According to the film’s confusing ethics, the Expendables were banned on Earth but OK to be used and abused off-world, giving Marshall (a failed politician turned insecure prophet for the company-church overseeing migration) the final say on Mickey’s fate. For silly reasons, the law requires that there never be more than one copy of a person in circulation at a time (the polar opposite of “Star Wars” politics, where countless stormtroopers are copies of the same obedient super-soldier).


Though Timo assumes otherwise, the Creeper doesn’t kill Mickey 17. By the time the half-frozen survivor returns to the ship, his successor has already been imprinted, meaning one of them must be eliminated. Though their genes and memories are the same, each iteration has a slightly different personality. Mickey 18 is more aggressive, immediately assuming the alpha role to Mickey 17’s more submissive nature, which Pattinson suggests through his hunched shoulders and boyish-looking bowl cut.


They both want to live, which pits them against each other at first. They also crave the company of Nasha (Naomi Ackie), a sexually voracious rule-breaker aboard the ship, who relishes the idea of ​​having more than one Mickey to satisfy her—as long as her rival Kai (Anamaria Vartolomei) doesn’t rat them out.

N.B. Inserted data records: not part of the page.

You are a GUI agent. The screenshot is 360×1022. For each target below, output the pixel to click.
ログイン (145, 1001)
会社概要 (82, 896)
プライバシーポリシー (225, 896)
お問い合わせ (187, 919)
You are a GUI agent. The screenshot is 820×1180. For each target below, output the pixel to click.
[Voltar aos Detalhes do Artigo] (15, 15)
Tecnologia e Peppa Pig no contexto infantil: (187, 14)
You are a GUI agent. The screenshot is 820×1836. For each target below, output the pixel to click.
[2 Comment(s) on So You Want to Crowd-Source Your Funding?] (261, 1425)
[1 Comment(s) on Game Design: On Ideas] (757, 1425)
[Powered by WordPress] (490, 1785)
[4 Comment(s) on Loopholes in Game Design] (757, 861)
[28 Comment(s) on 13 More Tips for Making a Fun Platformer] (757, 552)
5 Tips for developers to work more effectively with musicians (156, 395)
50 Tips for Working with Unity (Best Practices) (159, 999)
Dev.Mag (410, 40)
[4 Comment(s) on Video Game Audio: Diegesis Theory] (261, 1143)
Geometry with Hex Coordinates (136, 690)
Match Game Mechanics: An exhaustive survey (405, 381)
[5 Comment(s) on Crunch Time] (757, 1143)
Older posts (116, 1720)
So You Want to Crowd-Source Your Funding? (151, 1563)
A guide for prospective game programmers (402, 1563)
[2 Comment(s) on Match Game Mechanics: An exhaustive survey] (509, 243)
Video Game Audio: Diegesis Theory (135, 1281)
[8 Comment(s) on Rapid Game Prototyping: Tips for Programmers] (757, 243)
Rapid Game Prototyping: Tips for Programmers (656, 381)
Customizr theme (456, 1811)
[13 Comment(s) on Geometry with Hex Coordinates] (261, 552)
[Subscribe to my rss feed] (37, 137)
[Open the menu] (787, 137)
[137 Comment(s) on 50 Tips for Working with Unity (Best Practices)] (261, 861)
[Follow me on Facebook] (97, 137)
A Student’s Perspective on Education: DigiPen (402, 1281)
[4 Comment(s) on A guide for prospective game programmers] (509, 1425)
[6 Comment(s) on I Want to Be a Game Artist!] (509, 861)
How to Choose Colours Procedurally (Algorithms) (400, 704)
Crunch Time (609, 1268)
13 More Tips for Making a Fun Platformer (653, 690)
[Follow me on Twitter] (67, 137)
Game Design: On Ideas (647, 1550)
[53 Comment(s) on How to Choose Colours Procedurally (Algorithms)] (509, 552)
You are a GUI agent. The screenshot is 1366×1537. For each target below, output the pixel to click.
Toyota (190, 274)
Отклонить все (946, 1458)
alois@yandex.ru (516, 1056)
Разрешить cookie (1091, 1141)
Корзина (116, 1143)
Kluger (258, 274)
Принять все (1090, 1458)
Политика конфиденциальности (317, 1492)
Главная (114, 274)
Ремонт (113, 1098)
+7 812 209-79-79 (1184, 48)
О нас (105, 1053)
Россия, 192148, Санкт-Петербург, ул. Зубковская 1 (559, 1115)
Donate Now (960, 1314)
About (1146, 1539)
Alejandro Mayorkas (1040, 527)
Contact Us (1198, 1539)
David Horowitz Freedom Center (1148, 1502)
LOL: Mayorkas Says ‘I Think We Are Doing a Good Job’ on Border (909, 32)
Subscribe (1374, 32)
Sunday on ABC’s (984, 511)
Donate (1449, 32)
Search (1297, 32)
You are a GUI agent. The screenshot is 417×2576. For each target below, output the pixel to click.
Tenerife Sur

And so the two women selfishly agree to share the wayward doubles, while Mickey 18 plans a coup.


This plot is easy enough to follow, though the film insists on complicating it, as Ruffalo’s character (whom he plays with Colonel Sanders’ wavy hair, bright white false teeth, and an inconsistent accent) becomes increasingly tyrannical as his mission moves away from Earth. At every turn, his manipulative wife, Ylfa (Toni Collette), looks down on him mischievously, encouraging his worst instincts (like the assumption that Creepers are a threat and therefore must be exterminated) while indulging in his obsession with sauces. Both are reminiscent of the dimwitted businessmen Tilda Swinton and Jake Gyllenhaal played in “Okja,” with their outlandish costumes and over-the-top acting style. Bong might argue that our current reality is no less ridiculous, even though it’s all just as exhausting.


In Ashton’s book, the author imagined 10 fewer copies of Mickey, but Bong ups the count to 17, gleefully putting both character and star through their paces. Pattinson is incredibly good at all of this, subverting the image “Twilight” fans have of him by playing such an utterly pathetic character. For most of the film, Mickey is stuck in a Groundhog Day-style infinite loop, where he’s forever doomed to repeat the same thankless life, while being pestered with callous questions about what it’s like to die.


It turns out that modern science already has a version of the underlying cloning technology, experimenting on small groups of stem cells (rather than adult bodies with the memory imprinted on them). That approach avoids the indignity of putting a human through all that pain. Does putting Pattinson’s grim face on the phenomenon lead us to see it differently? For all of the film’s recycled themes (from condemning the gulf between social classes to advocating compassion for all creatures), it’s not clear that any useful allegories can be drawn from Bong’s darkly comic parable. A single viewing should suffice.